The elk was local food. So too was the white-tailed deer, antelope and trout. And there was more than just game meat dishes that came from local products.
The third annual Wild Dinner last Friday drew more than 60 people to Free Ceramics Helena, where a feast of locally produced game meat dishes, breads and vegetable dishes awaited the crowd on a cold night. The event is a joint effort put on by the Montana Wildlife Federation, Alternative Energy Resources Organization and Helena Hunters and Anglers.
It’s meant to feature the contribution that game meat makes to kitchen tables throughout Montana, but also the fact that locally produced food includes a variety of grains, vegetables and other products, such as honey and locally raised livestock. It’s part of the growing “localvore” movement in which people work to consume as much food as possible from their own gardens, from the bounty of wildlife we enjoy and from local sources.

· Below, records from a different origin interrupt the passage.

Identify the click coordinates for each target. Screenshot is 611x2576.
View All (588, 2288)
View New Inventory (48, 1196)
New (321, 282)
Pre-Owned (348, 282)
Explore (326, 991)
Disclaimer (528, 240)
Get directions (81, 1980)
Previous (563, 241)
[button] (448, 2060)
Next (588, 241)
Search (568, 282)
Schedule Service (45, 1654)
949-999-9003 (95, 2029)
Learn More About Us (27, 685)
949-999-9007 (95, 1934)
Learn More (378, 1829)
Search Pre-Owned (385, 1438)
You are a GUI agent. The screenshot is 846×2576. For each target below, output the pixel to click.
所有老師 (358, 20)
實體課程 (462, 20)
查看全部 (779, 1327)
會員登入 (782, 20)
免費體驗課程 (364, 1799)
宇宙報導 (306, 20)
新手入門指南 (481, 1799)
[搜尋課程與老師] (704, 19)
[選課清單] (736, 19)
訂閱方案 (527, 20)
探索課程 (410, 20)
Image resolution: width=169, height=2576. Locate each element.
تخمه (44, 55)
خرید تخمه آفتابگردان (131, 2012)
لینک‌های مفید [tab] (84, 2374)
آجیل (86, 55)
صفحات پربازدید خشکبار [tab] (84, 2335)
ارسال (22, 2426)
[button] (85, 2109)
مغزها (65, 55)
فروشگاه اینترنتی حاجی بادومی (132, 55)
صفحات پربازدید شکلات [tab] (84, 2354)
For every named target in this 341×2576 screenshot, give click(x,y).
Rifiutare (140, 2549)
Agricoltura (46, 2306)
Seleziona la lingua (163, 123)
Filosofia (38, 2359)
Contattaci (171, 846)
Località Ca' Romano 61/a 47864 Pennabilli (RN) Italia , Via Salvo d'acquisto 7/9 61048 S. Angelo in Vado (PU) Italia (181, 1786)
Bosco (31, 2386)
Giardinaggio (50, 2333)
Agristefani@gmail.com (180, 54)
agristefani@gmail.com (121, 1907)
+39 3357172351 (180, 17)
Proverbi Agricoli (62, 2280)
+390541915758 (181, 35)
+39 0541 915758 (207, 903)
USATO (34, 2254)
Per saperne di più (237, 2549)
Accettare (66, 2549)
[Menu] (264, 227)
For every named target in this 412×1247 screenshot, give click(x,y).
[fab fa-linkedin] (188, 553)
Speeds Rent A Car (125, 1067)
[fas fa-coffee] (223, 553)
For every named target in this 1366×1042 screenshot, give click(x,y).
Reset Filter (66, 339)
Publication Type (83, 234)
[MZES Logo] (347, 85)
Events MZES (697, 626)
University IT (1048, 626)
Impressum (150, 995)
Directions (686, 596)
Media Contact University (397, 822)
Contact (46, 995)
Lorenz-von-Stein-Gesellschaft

That included local beer. Ten Mile Creek Brewery in Helena donated a keg of its Queen City Pale Ale. It complimented the big variety of local foods perfectly.
The night included a brief talk by MWF Conservation Director Nick Gevock on how hunting fits in with the localvore movement, and how it’s helping to recruit a new generation of hunters. That’s crucial for wildlife conservation as we continue to build on the work that hunters and anglers have done for decades to promote abundant wildlife and the habitat it depends on.